# GIVEN PROBLEM:
Reproduce each of the following lines word for word, with no changes.

* * * * *

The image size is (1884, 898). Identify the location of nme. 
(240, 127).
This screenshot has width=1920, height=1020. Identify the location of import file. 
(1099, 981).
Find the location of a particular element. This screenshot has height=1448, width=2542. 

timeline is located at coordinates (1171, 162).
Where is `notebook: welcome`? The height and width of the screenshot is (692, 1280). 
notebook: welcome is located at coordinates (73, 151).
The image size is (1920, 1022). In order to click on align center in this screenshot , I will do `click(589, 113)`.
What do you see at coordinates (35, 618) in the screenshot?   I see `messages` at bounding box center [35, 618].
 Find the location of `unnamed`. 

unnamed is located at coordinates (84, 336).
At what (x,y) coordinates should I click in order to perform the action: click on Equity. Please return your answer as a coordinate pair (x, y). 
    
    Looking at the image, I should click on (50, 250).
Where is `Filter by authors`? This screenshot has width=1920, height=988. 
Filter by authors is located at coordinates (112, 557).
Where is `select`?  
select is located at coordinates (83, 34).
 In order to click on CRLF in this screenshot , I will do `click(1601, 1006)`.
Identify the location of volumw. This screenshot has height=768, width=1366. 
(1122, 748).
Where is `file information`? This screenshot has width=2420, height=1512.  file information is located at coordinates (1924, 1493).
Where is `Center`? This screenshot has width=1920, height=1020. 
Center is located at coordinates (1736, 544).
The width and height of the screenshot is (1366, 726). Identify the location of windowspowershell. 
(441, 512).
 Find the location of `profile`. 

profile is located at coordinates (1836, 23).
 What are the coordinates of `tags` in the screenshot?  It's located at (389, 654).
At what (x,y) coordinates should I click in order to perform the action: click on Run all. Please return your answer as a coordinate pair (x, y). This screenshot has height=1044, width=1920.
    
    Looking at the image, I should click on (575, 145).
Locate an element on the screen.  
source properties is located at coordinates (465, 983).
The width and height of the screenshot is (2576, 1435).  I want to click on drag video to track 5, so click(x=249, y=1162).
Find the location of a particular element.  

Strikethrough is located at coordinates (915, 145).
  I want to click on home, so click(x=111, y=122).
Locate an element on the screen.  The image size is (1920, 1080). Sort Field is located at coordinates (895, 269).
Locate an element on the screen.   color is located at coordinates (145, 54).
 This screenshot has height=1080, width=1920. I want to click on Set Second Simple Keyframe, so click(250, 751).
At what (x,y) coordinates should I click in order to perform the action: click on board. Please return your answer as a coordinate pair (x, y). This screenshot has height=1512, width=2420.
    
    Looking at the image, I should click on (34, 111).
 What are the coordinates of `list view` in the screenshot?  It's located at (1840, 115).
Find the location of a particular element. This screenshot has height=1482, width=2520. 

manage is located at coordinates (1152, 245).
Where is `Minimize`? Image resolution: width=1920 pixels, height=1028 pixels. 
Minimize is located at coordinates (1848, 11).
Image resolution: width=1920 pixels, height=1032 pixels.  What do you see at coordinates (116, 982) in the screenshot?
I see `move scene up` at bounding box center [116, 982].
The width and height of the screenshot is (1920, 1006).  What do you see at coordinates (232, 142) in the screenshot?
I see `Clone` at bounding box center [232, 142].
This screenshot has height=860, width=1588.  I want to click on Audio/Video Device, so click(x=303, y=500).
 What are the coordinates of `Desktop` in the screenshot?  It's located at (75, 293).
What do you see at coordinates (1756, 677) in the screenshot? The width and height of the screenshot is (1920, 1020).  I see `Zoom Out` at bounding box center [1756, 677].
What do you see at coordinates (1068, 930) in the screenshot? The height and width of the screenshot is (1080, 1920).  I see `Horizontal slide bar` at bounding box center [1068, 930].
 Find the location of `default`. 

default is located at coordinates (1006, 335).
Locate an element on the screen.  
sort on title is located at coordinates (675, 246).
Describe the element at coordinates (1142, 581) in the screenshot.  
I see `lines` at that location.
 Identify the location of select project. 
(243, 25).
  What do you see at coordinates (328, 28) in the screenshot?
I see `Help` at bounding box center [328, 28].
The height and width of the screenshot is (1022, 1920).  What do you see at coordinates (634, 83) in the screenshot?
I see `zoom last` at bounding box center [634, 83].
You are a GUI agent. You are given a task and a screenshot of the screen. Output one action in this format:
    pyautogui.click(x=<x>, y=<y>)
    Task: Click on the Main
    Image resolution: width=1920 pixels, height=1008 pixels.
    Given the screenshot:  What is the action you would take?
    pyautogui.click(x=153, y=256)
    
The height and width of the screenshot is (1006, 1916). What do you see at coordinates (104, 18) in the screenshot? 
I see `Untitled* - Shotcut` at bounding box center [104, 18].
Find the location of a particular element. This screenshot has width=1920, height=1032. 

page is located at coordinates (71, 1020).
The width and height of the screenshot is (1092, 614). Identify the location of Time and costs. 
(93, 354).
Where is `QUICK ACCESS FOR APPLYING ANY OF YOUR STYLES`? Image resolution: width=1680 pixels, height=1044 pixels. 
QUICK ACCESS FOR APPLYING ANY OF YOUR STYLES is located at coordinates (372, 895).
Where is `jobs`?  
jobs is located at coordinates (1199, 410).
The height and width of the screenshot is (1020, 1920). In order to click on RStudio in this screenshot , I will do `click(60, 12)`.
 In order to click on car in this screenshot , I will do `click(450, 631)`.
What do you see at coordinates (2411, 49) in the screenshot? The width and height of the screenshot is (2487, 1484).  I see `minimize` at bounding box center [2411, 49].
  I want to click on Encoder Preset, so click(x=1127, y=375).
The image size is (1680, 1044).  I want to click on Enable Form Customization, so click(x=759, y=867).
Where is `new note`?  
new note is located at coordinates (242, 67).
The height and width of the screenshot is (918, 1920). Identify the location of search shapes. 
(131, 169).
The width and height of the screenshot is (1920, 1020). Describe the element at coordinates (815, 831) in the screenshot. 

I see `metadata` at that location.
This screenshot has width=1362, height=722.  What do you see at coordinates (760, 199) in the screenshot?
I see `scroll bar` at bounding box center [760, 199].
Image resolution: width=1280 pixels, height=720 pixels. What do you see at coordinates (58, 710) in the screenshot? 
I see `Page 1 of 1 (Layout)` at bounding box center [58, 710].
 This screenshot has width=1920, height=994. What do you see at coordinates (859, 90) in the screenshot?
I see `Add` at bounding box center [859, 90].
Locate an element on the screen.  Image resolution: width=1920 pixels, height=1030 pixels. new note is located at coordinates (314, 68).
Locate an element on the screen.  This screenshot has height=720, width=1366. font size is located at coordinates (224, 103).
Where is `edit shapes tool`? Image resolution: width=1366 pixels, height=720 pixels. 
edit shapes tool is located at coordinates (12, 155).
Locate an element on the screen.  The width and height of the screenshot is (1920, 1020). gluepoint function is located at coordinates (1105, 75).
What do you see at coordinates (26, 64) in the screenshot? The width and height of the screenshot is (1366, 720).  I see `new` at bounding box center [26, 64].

* * * * *

# WRITTEN SOLUTION:
The image size is (1884, 898). Identify the location of nme. 
(240, 127).
This screenshot has width=1920, height=1020. Identify the location of import file. 
(1099, 981).
Find the location of a particular element. This screenshot has height=1448, width=2542. 

timeline is located at coordinates (1171, 162).
Where is `notebook: welcome`? The height and width of the screenshot is (692, 1280). 
notebook: welcome is located at coordinates (73, 151).
The image size is (1920, 1022). In order to click on align center in this screenshot , I will do `click(589, 113)`.
What do you see at coordinates (35, 618) in the screenshot?   I see `messages` at bounding box center [35, 618].
 Find the location of `unnamed`. 

unnamed is located at coordinates (84, 336).
At what (x,y) coordinates should I click in order to perform the action: click on Equity. Please return your answer as a coordinate pair (x, y). 
    
    Looking at the image, I should click on (50, 250).
Where is `Filter by authors`? This screenshot has width=1920, height=988. 
Filter by authors is located at coordinates (112, 557).
Where is `select`?  
select is located at coordinates (83, 34).
 In order to click on CRLF in this screenshot , I will do `click(1601, 1006)`.
Identify the location of volumw. This screenshot has height=768, width=1366. 
(1122, 748).
Where is `file information`? This screenshot has width=2420, height=1512.  file information is located at coordinates (1924, 1493).
Where is `Center`? This screenshot has width=1920, height=1020. 
Center is located at coordinates (1736, 544).
The width and height of the screenshot is (1366, 726). Identify the location of windowspowershell. 
(441, 512).
 Find the location of `profile`. 

profile is located at coordinates (1836, 23).
 What are the coordinates of `tags` in the screenshot?  It's located at (389, 654).
At what (x,y) coordinates should I click in order to perform the action: click on Run all. Please return your answer as a coordinate pair (x, y). This screenshot has height=1044, width=1920.
    
    Looking at the image, I should click on (575, 145).
Locate an element on the screen.  
source properties is located at coordinates (465, 983).
The width and height of the screenshot is (2576, 1435).  I want to click on drag video to track 5, so click(x=249, y=1162).
Find the location of a particular element.  

Strikethrough is located at coordinates (915, 145).
  I want to click on home, so click(x=111, y=122).
Locate an element on the screen.  The image size is (1920, 1080). Sort Field is located at coordinates (895, 269).
Locate an element on the screen.   color is located at coordinates (145, 54).
 This screenshot has height=1080, width=1920. I want to click on Set Second Simple Keyframe, so click(250, 751).
At what (x,y) coordinates should I click in order to perform the action: click on board. Please return your answer as a coordinate pair (x, y). This screenshot has height=1512, width=2420.
    
    Looking at the image, I should click on (34, 111).
 What are the coordinates of `list view` in the screenshot?  It's located at (1840, 115).
Find the location of a particular element. This screenshot has height=1482, width=2520. 

manage is located at coordinates (1152, 245).
Where is `Minimize`? Image resolution: width=1920 pixels, height=1028 pixels. 
Minimize is located at coordinates (1848, 11).
Image resolution: width=1920 pixels, height=1032 pixels.  What do you see at coordinates (116, 982) in the screenshot?
I see `move scene up` at bounding box center [116, 982].
The width and height of the screenshot is (1920, 1006).  What do you see at coordinates (232, 142) in the screenshot?
I see `Clone` at bounding box center [232, 142].
This screenshot has height=860, width=1588.  I want to click on Audio/Video Device, so click(x=303, y=500).
 What are the coordinates of `Desktop` in the screenshot?  It's located at (75, 293).
What do you see at coordinates (1756, 677) in the screenshot? The width and height of the screenshot is (1920, 1020).  I see `Zoom Out` at bounding box center [1756, 677].
What do you see at coordinates (1068, 930) in the screenshot? The height and width of the screenshot is (1080, 1920).  I see `Horizontal slide bar` at bounding box center [1068, 930].
 Find the location of `default`. 

default is located at coordinates (1006, 335).
Locate an element on the screen.  
sort on title is located at coordinates (675, 246).
Describe the element at coordinates (1142, 581) in the screenshot.  
I see `lines` at that location.
 Identify the location of select project. 
(243, 25).
  What do you see at coordinates (328, 28) in the screenshot?
I see `Help` at bounding box center [328, 28].
The height and width of the screenshot is (1022, 1920).  What do you see at coordinates (634, 83) in the screenshot?
I see `zoom last` at bounding box center [634, 83].
You are a GUI agent. You are given a task and a screenshot of the screen. Output one action in this format:
    pyautogui.click(x=<x>, y=<y>)
    Task: Click on the Main
    Image resolution: width=1920 pixels, height=1008 pixels.
    Given the screenshot:  What is the action you would take?
    pyautogui.click(x=153, y=256)
    
The height and width of the screenshot is (1006, 1916). What do you see at coordinates (104, 18) in the screenshot? 
I see `Untitled* - Shotcut` at bounding box center [104, 18].
Find the location of a particular element. This screenshot has width=1920, height=1032. 

page is located at coordinates (71, 1020).
The width and height of the screenshot is (1092, 614). Identify the location of Time and costs. 
(93, 354).
Where is `QUICK ACCESS FOR APPLYING ANY OF YOUR STYLES`? Image resolution: width=1680 pixels, height=1044 pixels. 
QUICK ACCESS FOR APPLYING ANY OF YOUR STYLES is located at coordinates (372, 895).
Where is `jobs`?  
jobs is located at coordinates (1199, 410).
The height and width of the screenshot is (1020, 1920). In order to click on RStudio in this screenshot , I will do `click(60, 12)`.
 In order to click on car in this screenshot , I will do `click(450, 631)`.
What do you see at coordinates (2411, 49) in the screenshot? The width and height of the screenshot is (2487, 1484).  I see `minimize` at bounding box center [2411, 49].
  I want to click on Encoder Preset, so click(x=1127, y=375).
The image size is (1680, 1044).  I want to click on Enable Form Customization, so click(x=759, y=867).
Where is `new note`?  
new note is located at coordinates (242, 67).
The height and width of the screenshot is (918, 1920). Identify the location of search shapes. 
(131, 169).
The width and height of the screenshot is (1920, 1020). Describe the element at coordinates (815, 831) in the screenshot. 

I see `metadata` at that location.
This screenshot has width=1362, height=722.  What do you see at coordinates (760, 199) in the screenshot?
I see `scroll bar` at bounding box center [760, 199].
Image resolution: width=1280 pixels, height=720 pixels. What do you see at coordinates (58, 710) in the screenshot? 
I see `Page 1 of 1 (Layout)` at bounding box center [58, 710].
 This screenshot has width=1920, height=994. What do you see at coordinates (859, 90) in the screenshot?
I see `Add` at bounding box center [859, 90].
Locate an element on the screen.  Image resolution: width=1920 pixels, height=1030 pixels. new note is located at coordinates (314, 68).
Locate an element on the screen.  This screenshot has height=720, width=1366. font size is located at coordinates (224, 103).
Where is `edit shapes tool`? Image resolution: width=1366 pixels, height=720 pixels. 
edit shapes tool is located at coordinates (12, 155).
Locate an element on the screen.  The width and height of the screenshot is (1920, 1020). gluepoint function is located at coordinates (1105, 75).
What do you see at coordinates (26, 64) in the screenshot? The width and height of the screenshot is (1366, 720).  I see `new` at bounding box center [26, 64].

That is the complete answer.